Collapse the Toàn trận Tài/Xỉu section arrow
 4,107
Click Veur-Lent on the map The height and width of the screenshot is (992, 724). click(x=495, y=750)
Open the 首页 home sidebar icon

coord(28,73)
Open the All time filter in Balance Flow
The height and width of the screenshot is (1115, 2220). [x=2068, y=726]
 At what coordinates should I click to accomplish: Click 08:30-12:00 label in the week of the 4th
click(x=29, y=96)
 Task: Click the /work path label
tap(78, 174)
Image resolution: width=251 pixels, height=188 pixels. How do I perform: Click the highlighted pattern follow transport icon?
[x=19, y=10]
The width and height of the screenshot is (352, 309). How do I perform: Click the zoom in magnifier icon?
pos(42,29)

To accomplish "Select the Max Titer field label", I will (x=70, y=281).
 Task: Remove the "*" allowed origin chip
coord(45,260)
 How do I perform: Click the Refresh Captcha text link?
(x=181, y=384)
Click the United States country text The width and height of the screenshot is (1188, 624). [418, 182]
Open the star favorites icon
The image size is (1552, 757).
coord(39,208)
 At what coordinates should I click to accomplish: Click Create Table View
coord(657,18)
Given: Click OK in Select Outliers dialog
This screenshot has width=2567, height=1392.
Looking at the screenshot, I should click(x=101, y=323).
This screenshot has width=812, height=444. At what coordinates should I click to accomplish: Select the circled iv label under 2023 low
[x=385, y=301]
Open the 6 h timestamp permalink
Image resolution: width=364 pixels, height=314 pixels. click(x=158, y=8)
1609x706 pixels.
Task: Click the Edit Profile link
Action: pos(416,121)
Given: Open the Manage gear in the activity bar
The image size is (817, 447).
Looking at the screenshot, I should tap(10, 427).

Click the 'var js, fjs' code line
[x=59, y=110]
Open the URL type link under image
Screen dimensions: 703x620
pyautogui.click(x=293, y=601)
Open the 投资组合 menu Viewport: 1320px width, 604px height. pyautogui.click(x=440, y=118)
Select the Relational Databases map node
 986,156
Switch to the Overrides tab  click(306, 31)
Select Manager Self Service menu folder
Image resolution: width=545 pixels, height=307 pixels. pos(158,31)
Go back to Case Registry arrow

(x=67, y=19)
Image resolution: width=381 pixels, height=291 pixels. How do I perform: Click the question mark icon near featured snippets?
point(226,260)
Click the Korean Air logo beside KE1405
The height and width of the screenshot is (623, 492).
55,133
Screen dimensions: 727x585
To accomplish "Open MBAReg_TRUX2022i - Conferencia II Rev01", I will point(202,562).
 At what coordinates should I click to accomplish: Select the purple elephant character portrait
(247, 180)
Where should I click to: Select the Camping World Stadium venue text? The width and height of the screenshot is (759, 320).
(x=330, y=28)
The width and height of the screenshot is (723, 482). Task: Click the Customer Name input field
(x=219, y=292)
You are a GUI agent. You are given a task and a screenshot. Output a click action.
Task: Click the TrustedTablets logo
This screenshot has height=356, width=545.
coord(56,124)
◆ ◆ ◆
Pick out each line above that contains the word "resolution", and copy those lines. Upper and lower case must match.

Image resolution: width=251 pixels, height=188 pixels. How do I perform: Click the highlighted pattern follow transport icon?
Image resolution: width=364 pixels, height=314 pixels. click(x=158, y=8)
Image resolution: width=545 pixels, height=307 pixels. pos(158,31)
Image resolution: width=381 pixels, height=291 pixels. How do I perform: Click the question mark icon near featured snippets?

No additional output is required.